Note: At the end of the 2019-20 academic year, Thomas J. Susanka, onetime director of admissions and director of gift planning, retired from the faculty of Thomas Aquinas College. Below are his reflections on his 41 years of service. Be sure also to see some reflections from his colleagues.
By Thomas J. Susanka (’76)
Among St. Paul’s many gifts to us from his special revelations and conversations with Christ, I think I begin at last to appreciate this wonderful one, put as a challenge to the Church in Corinth: “Who sees anything different in you? What have you that you have not received? If then you have received it, why do you boast as if it were not a gift?” After the gift of baptism and a young life in a Catholic family, I have the gift of being in the right place at the right time.
For example, I blundered into a history of music class taught by Molly Gustin. And this led to my discovery of Thomas Aquinas College. Surely, this was God’s gift delivered through Molly’s mind and heart. It seemed to me at the time to be my good luck — or, even better, my youthful wisdom — to have merely chosen her class from a course list of teachers of music at Portland State University. But no good luck or serendipity could have prepared me for the love of philosophy she encouraged, nor for the eagerness for truth which she communicated to her students.
Were it not for the gift of Mrs. Gustin, I wouldn’t have met Thomas Aquinas College and wouldn’t have been admitted to the College’s freshman class in 1972, the same year she began her long tenure as a tutor for the College. What gifts she — and the College — have been to me. Nor, of course, would I have met my future spouse, Therese, also a freshman in 1972. Talk about gifts!
Another gift was the telephone call in April, 1979 from Fr. Thomas McGovern, my freshman science and sophomore philosophy tutor. He thought I might be considered for work in the College’s office of Admissions. Here was an unanticipated invitation to me and the growing Susanka family to help in the College’s mission of Catholic liberal education, to meet families from every quarter of the country, and to encourage college-age students to accept an invitation to grow in learning and wisdom. I — we Susankas — jumped at the chance. I arrived on campus on July 2, 1979, and was given a room in a men’s dormitory, an office and a title. I was Director of Admissions. Therese and our children arrived a little later. I moved out of the dorm.
I am not an inventor of office organization. Happily, I stepped into a working office already organized and productive, thanks to our first two Admissions directors, Dennis Kohler and Anne (Wynne) Gribbin. My mind was absorbed by the practical challenges of student recruitment. But a healthy mind needs philosophy, too, cautioned Norman DeSilva. Norman had graduated from the College in the first class and returned to the College’s faculty as a tutor, also in 1979. President Ron McArthur and Dean Jack Neumayr agreed with this wisdom, and they encouraged me to co-lead seminar classes so as to keep my intellect lively and my thoughts focused even beyond student recruitment, focused, that is, on the unique work of the College: conversations aimed at real learning. Good counsel from good friends is a great gift.

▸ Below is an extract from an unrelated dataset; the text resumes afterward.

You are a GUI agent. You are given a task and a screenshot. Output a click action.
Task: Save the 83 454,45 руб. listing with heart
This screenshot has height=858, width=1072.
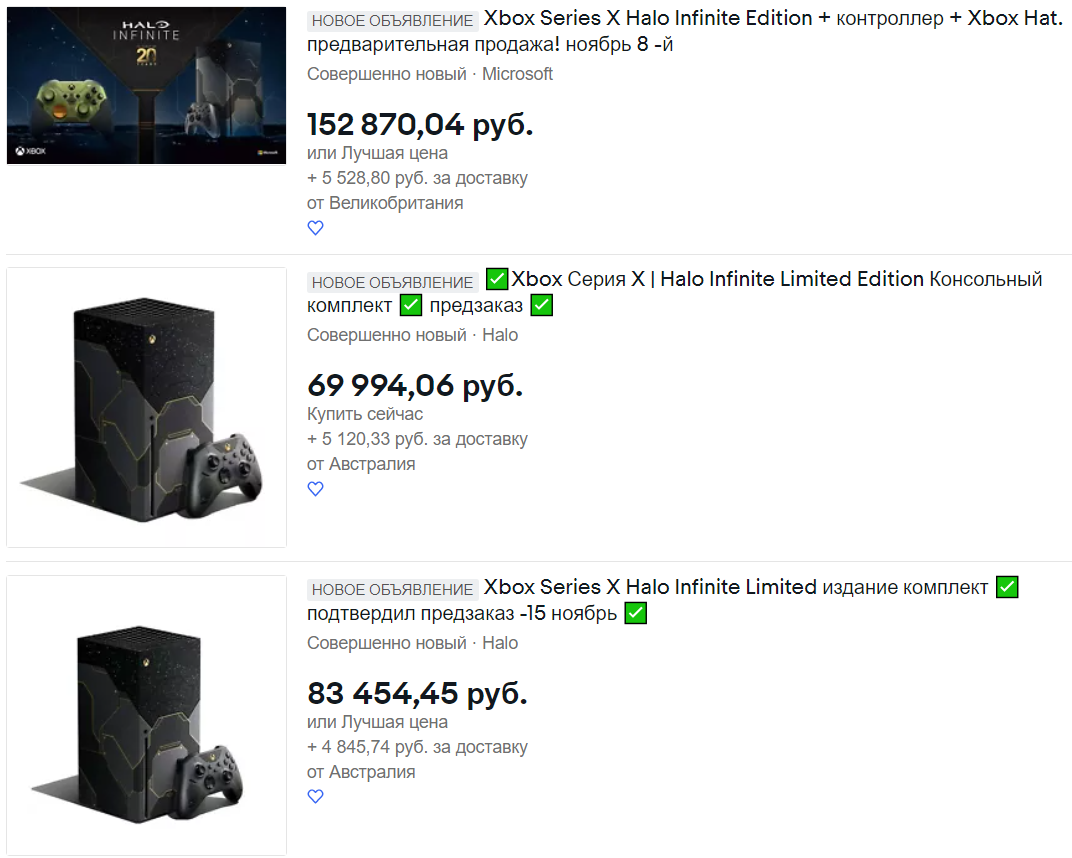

As to admitting students, I did have some antecedent practice. As nature would have it, two of the first three Susanka children were admitted into the world at the hands of their terrified father. I delivered these gifts to the family, one at home and another in the car … not exactly the career I’d had in mind, but a director of admission all the same. And these events did give me some experience in the practical application of admitting young people.
Not all good things come to an end. After 25 years in the Admissions Office, and just a few months after I had become an older gentleman past his prime, two new gifts arrived at the door: Jon Daly (Class of ’99) rose over the horizon, and President Tom Dillon offered me new work for the College. I would, Tom promised, make many friends and would enjoy conversations with adults. Charming and illuminating as conversation with adolescents and teenagers can be, the prospect of speaking with middle-agers and oldsters was truly an appealing novelty. In Jon, we had the director of admissions exactly suited to the increasing opportunities and complexities of student recruitment and organization of the expanding Admissions staff.
So, learning something of the art of friend-raising from James Campbell (Class of ’01), our planned giving officer soon to depart for graduate studies, and under the continuing training of my new boss, Quincy Masteller, I was given a new office and became, voila, director of gift planning. Tom’s promise that I would make friends has been amply fulfilled. I’ve heard it said that God gives good friends to those who most need them. I must be very needy, indeed.
Settling into retirement and anticipating a little time for contemplation, I might try to sort out which of these gifts — among many more from God’s bounty — might be “best.” Therese and our seven children and their seven spouses? Our 22 grandchildren? The holy friendships we’ve gathered in the College community? The graces of its sacramental life? The joy of boasting in the mercy of God’s gracious love? The Providential accident of a survey of music literature course enjoyed with Molly Gustin 50 years ago? There’ll be plenty to do in retirement!